The village’s relationship with pottery goes back all the way to the 14th century — a love affair still going strong. Today, it is dotted with galleries and workshops that house clay and ceramic works of different styles and origins. Most of the hamlet’s inhabitants are themselves artists, and almost every window offers a vibrant array of sculptures and figurines. It’s easy to while one’s time away, strolling along its snaking streets, admiring the numerous ceramic stores that pepper the sidewalk and grabbing a snack at the rustic eateries that pop up every block or so, but no trip to Saint Quentin would be complete without a tour of its pottery museum. 

Housed in an old oil mill, the Museum of Mediterranean Pottery has on display an impressive collection of pipes, terraces and utensils that are spread out over two floors and 11 rooms. Originally constructed as a passion project by Arnaud Maurieres and Eric Ossart, the museum is now an award-winning property that hosts temporary exhibitions and expositions by international artists throughout the year. 

Sculptures visible from window of a house in Saint Quentin la Porterie village in France
Once inside, we were taken on a thorough tour of the building by Nicole Bouyala, a friend and founding member of the museum as well as the mayor of Saint Quentin, who has donated parts of her own private collection to the establishment. She explains the significance of each work and the history surrounding it in just enough detail and keeps it interactive by asking us rounds of lively questions. 

The inside of the museum is decorated with over 12,000 sculptures that are as beautiful as they are diverse. As we walk from the entrance to the building all the way to the top floor and then back down, we’re taken on a journey through time as we view pieces that are centuries old as well as ones that are barely a decade. 

You don’t just get to look at what is housed there; you also get to see how it came to be. The thick walls that divide the area into rooms sometimes sport a television or two that constantly play footage of either the process or the outcomes of pottery. A particularly interesting video takes the viewer through the entire procedure, right from obtaining the clay to sprucing up the finished product — my sister found herself unable to tear her eyes away till it was over. 

Sandwiched between the museum and a patch of monochrome cottages is Terra Viva, one of the largest pottery stores in the village that doubles as an exposition centre.

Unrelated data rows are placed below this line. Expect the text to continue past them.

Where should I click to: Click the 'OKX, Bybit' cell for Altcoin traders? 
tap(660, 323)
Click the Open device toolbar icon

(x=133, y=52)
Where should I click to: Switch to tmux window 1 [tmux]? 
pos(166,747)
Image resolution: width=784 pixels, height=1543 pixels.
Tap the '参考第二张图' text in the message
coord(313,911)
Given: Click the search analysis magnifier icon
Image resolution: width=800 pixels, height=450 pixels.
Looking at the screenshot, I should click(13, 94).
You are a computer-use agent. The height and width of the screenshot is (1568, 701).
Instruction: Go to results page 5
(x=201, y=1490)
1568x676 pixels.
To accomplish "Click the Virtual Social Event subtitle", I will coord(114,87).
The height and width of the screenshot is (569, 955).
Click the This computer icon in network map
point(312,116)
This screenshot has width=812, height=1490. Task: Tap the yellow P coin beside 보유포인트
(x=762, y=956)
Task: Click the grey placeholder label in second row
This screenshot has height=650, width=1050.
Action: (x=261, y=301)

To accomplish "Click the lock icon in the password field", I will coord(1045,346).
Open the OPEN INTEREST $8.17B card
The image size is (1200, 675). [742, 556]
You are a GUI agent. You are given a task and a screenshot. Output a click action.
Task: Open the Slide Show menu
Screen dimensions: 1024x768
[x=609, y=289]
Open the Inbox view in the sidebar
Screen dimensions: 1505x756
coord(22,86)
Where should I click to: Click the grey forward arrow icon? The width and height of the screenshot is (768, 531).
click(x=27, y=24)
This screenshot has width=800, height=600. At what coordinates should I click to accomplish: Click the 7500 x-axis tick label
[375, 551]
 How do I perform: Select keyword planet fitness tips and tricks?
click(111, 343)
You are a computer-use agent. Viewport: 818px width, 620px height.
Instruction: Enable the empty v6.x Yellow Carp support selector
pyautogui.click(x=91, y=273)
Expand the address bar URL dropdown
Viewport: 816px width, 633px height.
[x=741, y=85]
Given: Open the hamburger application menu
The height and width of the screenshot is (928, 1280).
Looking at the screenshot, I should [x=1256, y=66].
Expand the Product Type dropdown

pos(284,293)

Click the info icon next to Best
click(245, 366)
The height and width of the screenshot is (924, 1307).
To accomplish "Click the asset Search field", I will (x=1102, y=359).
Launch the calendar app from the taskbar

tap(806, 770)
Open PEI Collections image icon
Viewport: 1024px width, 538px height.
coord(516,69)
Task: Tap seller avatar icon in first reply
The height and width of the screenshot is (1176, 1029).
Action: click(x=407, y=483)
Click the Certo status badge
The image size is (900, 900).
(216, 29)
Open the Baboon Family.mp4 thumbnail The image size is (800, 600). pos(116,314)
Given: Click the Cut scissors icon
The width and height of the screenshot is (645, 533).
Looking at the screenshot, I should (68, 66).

The brightly-lit shop is manned by a buzzing young woman who shows us all of the stunning masterpieces up for sale before taking us on a tour of an ongoing exhibition. 

Some of the pieces have a smooth, shimmering finish that completely change their look and feel. Others have incredibly detailed illustrations of goldfish or other forms of life etched on them and, of course, a lot of them are devoid of any extra embellishment. But however they are sculpted and designed, they all manage to look a true sight for sore eyes.

We ended up succumbing to the pull of pottery and bought ourselves a couple of knick-knacks from some of the dear little family-run stores. Skipping down by-lanes and peeking into a dozen pottery studios, we broke the monotony of window-shopping by admiring the ornate tile work that trails all along the main street of Saint Quentin and squealing excited “bonjours” to startled locals.

The true magic of the place, though, doesn’t come from the charming landscape, but from the artsy atmosphere that seems to cloak pretty much everything within Saint Quentin’s aesthetic borders. Even the village’s habitants are enveloped by an aura that lends a tranquil feel to the entire neighbourhood. 

Although it doesn’t feature in too many tourist guides or in the list of “Top 10 Things to do in France”, Saint Quentin la Poterie certainly deserves a visit, if not two. I’d rate the enchanting place five ceramic bowls out of five for its uniqueness, its lovely people and for looking like the set of an 18th century fairy tale.